Records drawn from a dataset

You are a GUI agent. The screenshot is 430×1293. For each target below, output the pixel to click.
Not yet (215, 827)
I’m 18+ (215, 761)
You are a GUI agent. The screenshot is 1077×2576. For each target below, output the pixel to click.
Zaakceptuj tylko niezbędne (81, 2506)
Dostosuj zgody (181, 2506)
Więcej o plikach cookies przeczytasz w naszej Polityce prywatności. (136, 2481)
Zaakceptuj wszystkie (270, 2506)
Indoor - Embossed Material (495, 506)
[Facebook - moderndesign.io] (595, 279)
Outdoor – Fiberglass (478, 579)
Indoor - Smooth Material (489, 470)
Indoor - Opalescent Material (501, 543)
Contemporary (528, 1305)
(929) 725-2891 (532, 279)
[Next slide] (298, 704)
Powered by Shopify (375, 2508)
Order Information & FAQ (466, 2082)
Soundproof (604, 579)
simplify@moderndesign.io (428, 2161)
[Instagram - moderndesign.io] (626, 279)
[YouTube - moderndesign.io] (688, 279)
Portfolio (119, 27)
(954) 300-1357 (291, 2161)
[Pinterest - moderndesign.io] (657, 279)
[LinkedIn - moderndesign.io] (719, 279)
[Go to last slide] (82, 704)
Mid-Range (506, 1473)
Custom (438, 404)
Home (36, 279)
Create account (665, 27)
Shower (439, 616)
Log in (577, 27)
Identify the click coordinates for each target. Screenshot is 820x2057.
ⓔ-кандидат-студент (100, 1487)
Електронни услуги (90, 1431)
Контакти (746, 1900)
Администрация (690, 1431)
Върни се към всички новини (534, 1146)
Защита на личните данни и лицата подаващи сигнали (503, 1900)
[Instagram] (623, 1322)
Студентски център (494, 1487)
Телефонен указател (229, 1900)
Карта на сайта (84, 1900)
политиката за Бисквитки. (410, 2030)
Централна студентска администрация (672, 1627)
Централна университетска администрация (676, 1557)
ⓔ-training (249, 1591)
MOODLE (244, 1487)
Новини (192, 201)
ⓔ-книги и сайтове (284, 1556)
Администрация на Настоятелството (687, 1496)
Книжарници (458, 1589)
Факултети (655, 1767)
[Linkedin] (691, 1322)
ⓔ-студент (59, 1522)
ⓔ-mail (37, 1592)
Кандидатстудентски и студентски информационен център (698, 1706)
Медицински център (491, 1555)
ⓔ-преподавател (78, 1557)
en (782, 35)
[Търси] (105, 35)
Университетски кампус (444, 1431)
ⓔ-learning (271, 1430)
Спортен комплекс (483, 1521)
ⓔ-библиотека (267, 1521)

REQUIRED ACTION
Search the entries for "Zaakceptuj" and show every line that has it.

SOLUTION
Zaakceptuj tylko niezbędne (81, 2506)
Zaakceptuj wszystkie (270, 2506)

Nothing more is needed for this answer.